(Gênese do Universo imagético da Agenda Poética Marginal)
Eu me lembro...
Já se passaram cinco anos desde o nosso último encontro, quando era então lançado o segundo número da Agenda Poética Marginal. De lá pra cá algumas coisas mudaram, como a decisão de migrar para as artes plásticas, com a criação de uma oficina paralela de artes visuais que optei em chamar de “Antro da Imagem”.
Também surgiu a necessidade de mudar o nome da logomarca que, de Carbono 14 passa agora a se chamar “Oficina Carbono” ampliando assim o leque de opções de trabalhos visuais que receberão a minha assinatura (Antro da Imagem).
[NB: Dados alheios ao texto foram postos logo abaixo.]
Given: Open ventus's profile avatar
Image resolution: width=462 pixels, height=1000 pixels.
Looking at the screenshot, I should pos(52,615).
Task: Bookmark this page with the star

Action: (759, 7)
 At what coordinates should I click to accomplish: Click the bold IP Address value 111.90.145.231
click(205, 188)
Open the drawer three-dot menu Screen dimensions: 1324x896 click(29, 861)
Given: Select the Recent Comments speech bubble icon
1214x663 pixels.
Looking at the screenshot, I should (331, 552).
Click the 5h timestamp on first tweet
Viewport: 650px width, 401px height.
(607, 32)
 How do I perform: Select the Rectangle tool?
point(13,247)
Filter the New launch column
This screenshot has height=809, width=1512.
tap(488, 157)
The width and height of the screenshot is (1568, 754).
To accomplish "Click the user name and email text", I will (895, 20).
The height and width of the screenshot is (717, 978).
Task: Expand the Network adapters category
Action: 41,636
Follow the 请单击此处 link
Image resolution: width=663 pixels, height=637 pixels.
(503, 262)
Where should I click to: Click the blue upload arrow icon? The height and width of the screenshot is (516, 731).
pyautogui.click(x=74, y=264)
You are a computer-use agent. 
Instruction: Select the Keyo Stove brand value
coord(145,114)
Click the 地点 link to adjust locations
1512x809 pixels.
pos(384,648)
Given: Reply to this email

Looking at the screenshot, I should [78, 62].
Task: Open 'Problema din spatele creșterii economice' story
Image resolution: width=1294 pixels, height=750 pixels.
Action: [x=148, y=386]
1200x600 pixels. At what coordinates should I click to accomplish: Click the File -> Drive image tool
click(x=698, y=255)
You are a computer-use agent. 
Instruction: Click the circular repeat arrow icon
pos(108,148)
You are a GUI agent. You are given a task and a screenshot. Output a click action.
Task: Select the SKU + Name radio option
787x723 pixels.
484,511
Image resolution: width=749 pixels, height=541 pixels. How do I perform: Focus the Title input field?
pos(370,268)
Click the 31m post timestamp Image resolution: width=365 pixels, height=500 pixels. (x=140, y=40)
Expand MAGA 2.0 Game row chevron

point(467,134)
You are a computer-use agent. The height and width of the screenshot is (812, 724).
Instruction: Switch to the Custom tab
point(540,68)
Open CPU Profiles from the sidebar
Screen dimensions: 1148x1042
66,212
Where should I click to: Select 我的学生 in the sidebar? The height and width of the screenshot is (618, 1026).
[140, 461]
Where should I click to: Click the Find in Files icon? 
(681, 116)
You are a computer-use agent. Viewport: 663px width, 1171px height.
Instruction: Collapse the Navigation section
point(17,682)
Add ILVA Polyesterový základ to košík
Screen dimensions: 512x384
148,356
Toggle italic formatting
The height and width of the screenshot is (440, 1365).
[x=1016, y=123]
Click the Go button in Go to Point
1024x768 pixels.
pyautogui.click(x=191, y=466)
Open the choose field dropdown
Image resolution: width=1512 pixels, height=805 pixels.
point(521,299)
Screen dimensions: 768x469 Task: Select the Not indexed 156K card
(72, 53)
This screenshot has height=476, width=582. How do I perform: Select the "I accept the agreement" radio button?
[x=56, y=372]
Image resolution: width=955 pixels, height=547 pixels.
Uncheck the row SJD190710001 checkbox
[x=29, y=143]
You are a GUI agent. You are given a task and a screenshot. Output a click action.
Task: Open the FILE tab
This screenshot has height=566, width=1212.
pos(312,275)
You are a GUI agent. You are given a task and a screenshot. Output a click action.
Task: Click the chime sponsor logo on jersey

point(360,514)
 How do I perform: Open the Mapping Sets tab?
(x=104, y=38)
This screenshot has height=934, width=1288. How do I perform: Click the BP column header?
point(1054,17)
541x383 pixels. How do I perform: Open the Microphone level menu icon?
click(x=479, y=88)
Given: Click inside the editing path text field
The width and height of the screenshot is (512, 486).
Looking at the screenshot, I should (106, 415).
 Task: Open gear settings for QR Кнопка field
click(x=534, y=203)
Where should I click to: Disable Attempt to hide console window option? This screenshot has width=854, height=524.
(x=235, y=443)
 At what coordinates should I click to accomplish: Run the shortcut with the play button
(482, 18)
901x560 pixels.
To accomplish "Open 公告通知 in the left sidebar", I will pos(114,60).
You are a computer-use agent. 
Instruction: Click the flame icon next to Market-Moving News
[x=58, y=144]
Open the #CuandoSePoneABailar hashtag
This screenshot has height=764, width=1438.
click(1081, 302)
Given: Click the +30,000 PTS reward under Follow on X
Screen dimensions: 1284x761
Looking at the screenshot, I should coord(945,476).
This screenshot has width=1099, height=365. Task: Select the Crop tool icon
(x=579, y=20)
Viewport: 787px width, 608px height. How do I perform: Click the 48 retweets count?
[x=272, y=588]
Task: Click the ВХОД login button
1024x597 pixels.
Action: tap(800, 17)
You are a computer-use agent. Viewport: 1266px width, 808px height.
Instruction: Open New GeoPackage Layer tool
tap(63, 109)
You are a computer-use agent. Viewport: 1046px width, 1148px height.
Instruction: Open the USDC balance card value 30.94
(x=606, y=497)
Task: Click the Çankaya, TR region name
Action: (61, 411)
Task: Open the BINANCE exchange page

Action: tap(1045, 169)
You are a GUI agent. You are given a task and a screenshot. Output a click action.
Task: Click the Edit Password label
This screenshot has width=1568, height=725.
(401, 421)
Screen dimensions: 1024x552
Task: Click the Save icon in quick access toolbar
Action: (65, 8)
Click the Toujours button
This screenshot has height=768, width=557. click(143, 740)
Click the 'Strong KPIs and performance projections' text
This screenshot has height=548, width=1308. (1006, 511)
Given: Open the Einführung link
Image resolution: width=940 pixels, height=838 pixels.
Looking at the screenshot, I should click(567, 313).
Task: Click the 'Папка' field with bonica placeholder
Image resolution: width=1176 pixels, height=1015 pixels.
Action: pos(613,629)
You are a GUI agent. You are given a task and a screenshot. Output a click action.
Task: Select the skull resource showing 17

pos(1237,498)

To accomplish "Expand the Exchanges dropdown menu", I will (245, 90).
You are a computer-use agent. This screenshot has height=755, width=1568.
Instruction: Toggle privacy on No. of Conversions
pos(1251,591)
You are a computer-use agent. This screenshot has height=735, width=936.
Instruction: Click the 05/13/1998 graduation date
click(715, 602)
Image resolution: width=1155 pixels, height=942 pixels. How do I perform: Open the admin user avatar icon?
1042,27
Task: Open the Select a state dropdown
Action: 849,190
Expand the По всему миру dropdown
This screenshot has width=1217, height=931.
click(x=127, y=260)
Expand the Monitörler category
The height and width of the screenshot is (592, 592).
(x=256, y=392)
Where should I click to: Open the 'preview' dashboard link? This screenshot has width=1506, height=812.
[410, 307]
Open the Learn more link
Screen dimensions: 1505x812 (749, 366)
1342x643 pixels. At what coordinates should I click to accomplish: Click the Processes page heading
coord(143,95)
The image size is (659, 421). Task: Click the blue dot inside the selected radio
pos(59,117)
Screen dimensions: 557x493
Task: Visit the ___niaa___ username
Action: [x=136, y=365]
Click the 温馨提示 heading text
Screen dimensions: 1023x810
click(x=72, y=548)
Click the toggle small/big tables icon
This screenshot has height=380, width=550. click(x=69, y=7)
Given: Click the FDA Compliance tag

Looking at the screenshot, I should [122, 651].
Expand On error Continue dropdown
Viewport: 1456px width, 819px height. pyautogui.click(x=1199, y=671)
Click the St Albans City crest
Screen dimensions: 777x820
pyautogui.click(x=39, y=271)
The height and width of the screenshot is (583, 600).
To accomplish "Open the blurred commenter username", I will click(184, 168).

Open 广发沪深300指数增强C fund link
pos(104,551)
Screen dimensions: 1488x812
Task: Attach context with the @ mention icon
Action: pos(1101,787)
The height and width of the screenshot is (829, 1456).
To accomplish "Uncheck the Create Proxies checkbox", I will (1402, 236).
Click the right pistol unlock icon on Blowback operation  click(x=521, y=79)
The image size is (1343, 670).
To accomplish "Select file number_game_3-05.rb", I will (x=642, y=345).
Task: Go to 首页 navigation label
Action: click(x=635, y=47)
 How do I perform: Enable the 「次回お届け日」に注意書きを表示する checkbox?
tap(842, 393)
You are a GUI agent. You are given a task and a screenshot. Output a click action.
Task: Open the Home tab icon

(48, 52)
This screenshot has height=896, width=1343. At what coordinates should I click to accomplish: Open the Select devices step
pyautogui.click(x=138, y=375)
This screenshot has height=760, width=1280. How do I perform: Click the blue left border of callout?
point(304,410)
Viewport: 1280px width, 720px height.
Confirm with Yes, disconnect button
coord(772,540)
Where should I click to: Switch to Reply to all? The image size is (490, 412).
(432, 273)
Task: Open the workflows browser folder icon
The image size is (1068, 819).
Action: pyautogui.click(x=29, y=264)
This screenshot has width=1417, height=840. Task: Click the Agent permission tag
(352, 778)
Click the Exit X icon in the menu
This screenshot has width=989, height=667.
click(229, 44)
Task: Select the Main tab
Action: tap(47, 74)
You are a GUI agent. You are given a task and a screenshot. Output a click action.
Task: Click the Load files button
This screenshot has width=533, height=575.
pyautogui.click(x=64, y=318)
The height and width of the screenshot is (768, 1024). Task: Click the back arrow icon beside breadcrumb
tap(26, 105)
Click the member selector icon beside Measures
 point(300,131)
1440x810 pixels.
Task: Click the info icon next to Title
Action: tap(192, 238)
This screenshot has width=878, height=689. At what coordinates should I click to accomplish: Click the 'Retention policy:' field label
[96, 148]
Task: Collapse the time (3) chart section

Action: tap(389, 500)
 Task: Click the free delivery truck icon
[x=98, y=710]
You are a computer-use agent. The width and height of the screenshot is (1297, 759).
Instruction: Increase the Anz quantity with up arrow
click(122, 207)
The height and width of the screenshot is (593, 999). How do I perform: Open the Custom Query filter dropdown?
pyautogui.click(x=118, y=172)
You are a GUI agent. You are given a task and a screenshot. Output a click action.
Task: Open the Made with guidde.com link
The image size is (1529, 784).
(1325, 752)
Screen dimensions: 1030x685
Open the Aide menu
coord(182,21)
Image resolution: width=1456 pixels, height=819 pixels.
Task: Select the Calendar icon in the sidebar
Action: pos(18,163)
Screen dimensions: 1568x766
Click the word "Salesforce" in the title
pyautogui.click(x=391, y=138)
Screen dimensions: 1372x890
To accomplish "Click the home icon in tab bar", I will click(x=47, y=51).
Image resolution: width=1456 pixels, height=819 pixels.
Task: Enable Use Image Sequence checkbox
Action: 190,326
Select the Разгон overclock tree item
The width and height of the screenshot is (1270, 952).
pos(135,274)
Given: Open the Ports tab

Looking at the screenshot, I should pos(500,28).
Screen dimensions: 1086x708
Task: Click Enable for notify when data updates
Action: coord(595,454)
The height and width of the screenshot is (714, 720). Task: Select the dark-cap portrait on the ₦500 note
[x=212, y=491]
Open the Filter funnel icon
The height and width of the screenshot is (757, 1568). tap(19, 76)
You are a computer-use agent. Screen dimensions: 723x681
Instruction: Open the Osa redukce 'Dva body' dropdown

Nesse momento a Agenda Poética Marginal – Rádio Ressurreição surge como um divisor de águas. Somente agora vão emergir novos trabalhos, agregando outras propostas visuais, outros valores plásticos e explorando a plasticidade de objetos ímpares, como lamparinas e artefatos de cerâmica.
Juntando tudo isso, surge uma loja híbrida de opções diversas, juntando serigrafia, quadrinhos e artes plásticas, um desejo antigo que era agrupar o que eu já desenvolvia (camisetas, agendas e cartazes) com novos produtos atrelados a uma nova pesquisa visual fundamentada em objetos de arte e decoração, tendo como base a originalidade dos desenhos aplicados em tais objetos. Junto a essa idéia, é provável que também se instale uma gibiteca, divulgando o mundo dos quadrinhos, a princípio com uma tímida intenção, devido ao acervo ainda ser mínimo.
O desejo de se fazer uma incursão na área das artes plásticas é antigo, pois apesar de nunca ter exposto meus desenhos fora do campo serigráfico (camisetas e cartazes) foi se formando um arquivo de peças e desenhos, construindo então um acervo iconográfico que, com a constante criação e acumulação de figuras, me obriga a criar uma oficina paralela que, por brincar com a variedade e a amplidão de desenhos, chamo de “Antro da Imagem”.
Em meio a esse ambiente de mudanças, percebo a existência das “Janelas Empoeiradas”, sobre quem falaremos um pouco mais adiante. Foi abrindo tais janelas que tive acesso aos insight´s, às lembranças guardadas pela memória e adormecidas pelo tempo, como em processo letárgico, de torpor, de hibernação. É desse ambiente que surge o nome “Rádio Ressurreição” que também abordaremos mais adiante explicando o porquê.
Junto à Rádio Ressurreição surgem outras lembranças, outros nomes, como uma instalação que se chamará “Subterrânea” e que somente ganhará vida material futuramente (?) na minha primeira exposição individual. “Subterrânea” é uma peça de beleza exótica, atípica e de forte identidade, com ar introspectivo.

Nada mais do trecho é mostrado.